SHORT TASK 1: Please edit the part of the records that opens with the line containing "Click the Estimated Payment heading" and closes at the end of the records: replace "combo box" with "drop-down list" and keep everything else the same.

[Begin DOCUMENT SECTION]

Religion/Christianity/Spirituality

Over the semester we have seen many ways that religion and spirituality have played a significant role in the lives of Black Americans. In Iola Leroy; Or, Shadows Uplifteda novel published by Frances Ellen Watkins Harper in 1892, we see Black people relying on Christianity to comfort them as they experienced pre- and post-emancipation trauma and turmoil. When asked by a fellow bondsman if he felt bitter towards their master, the man responded, “the Lord says, we must forgive (81). Here Harper represents those Black Americans who decided to listen to what God said about forgiveness and loving your enemies. Notably, Yvonne Chireau in Black Magic: Religion and the African American Conjuring Tradition (2006) argues that, overwhelmingly, Black Americans chose to follow a Christianity that was different from their masters form of Christianity because “the dogma taught by whites had no place in the Bible (127). They relied on the written text in the Bible and their relationships with other people to understand what Christianity meant to them. Black people claiming their own Christianity in the 18th and 19th centuries resulted in “the emergence of independent black churches, the organization of denominations, the involvements of black ministers in political organizing within black communities and in electoral politics, and the development of church-related economic enterprises” that have remained until today (Weisenfeld 138).

[End DOCUMENT SECTION]
[Begin DATA FOR THIS TASK]

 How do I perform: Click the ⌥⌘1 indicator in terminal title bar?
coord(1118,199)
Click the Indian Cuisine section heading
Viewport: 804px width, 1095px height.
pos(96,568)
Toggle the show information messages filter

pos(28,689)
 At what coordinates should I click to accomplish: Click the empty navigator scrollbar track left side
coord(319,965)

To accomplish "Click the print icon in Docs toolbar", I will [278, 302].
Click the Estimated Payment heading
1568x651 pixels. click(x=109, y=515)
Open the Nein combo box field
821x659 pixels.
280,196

[End DATA FOR THIS TASK]

SHORT TASK 2: Pick up the passage on Christianity in the lives of Black Americans after its last sentence and write what comes next.

EXERCISE ANSWER 1:
Click the Estimated Payment heading
1568x651 pixels. click(x=109, y=515)
Open the Nein drop-down list field
821x659 pixels.
280,196

EXERCISE ANSWER 2:
Not all Black Americans relied on only a Christian God however, many also believed in conjure. Chireau emphasizes that “the simultaneous emergence of African-based supernaturalism (later identified as Conjure and Hoodoo) and Black Americans’ embrace of Christianity resulted in the reinforcement of magic and religion as convergent phenomena” (Chireau 7). At the same time, as Julie Dash shows us in Daughters of the Dust, many Black people held on to West and Central African spiritual practices and Muslim teachings that merged with Christianity in uneven ways. In this section we explore the many ways Blackness is expressed/understood through spirituality and religion.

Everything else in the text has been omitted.